A taxa de derrama sobre o lucro tributável sujeito e não isento de IRC fixa-se nos 1,45%, tal como em 2026, e a participação variável do município no IRS mantém-se nos 5% (valor máximo).
Estas duas propostas foram aprovadas com os votos favoráveis dos vereadores da coligação Avançar Coimbra (PS/Livre/PAN) e da ex-vereadora do Chega e a abstenção de quatro dos cinco membros da coligação Juntos Somos Coimbra (PSD/IL/CDS-PP/Nós, Cidadãos!/MPT/PPM/Volt). O elemento da coligação de direita que é da IL, Celso Monteiro, votou contra nas duas propostas.
O município aprovou também, por unanimidade, a manutenção da Taxa Municipal de Direitos de Passagem (TMDP), fixada nos 0,25%.

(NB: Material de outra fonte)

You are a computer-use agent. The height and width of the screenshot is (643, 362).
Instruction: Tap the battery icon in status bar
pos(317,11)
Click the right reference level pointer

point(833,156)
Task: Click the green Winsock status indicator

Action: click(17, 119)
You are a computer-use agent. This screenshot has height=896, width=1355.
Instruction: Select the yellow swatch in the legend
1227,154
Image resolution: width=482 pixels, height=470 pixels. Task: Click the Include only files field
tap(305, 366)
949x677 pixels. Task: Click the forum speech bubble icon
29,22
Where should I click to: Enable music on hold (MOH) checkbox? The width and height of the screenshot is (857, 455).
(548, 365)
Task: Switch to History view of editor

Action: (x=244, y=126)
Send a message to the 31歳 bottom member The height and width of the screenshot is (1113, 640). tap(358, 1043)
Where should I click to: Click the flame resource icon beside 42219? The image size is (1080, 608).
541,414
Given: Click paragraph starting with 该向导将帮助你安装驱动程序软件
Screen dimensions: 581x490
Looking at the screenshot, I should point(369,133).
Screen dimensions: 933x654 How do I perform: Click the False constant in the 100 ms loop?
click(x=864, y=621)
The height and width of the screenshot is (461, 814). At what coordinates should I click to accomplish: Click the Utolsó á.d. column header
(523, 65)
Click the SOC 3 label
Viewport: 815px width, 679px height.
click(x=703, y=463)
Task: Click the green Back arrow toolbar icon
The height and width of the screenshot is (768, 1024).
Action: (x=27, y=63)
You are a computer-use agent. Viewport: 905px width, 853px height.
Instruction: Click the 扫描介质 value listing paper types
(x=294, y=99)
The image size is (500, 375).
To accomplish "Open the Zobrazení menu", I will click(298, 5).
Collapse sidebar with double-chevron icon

José Manuel Silva, anterior presidente da Câmara e atual vereador na oposição eleito pela coligação liderada pelo PSD, propôs uma redução da taxa de derrama de 1,45% para 1,4%, que teria um impacto de 'apenas 188 mil euros', mas que teria 'um sinal muito importante para o mundo empresarial'.
O vereador considerou também que o município devia avançar com uma 'redução progressiva' da participação variável da autarquia no IRS.
Já o vereador Celso Monteiro considerou que a redução das taxas permitiria atrair mais investimento para o concelho.
Na resposta, a presidente da Câmara de Coimbra, Ana Abrunhosa, salientou que, nos questionários às empresas, a derrama nunca é referida como um fator que influencia a localização de determinado investimento, considerando que essa é uma 'falsa questão e com alguma demagogia pelo meio'.
Sobre o IRS, a autarca recordou que esse imposto é 'pago por quem pode' e pode ser aplicado em políticas sociais, recordando que a justiça social está também presente na fórmula progressiva do IRS.
Após José Manuel Silva ter questionado sobre a ausência da votação da proposta do valor do Imposto Municipal sobre Imóveis (IMI) para 2027 na mesma reunião do executivo, o vereador com a pasta das finanças, Luís Filipe, esclareceu que a proposta não foi à reunião por o município ainda estar a aguardar 'dados da Autoridade Tributária'.
O vereador reconheceu que preferia apresentar 'o pacote fiscal todo junto', mas esclareceu que a intenção da Câmara de Coimbra é a de 'manter a taxa de IMI', praticada este ano (no mínimo legal de 0,3%).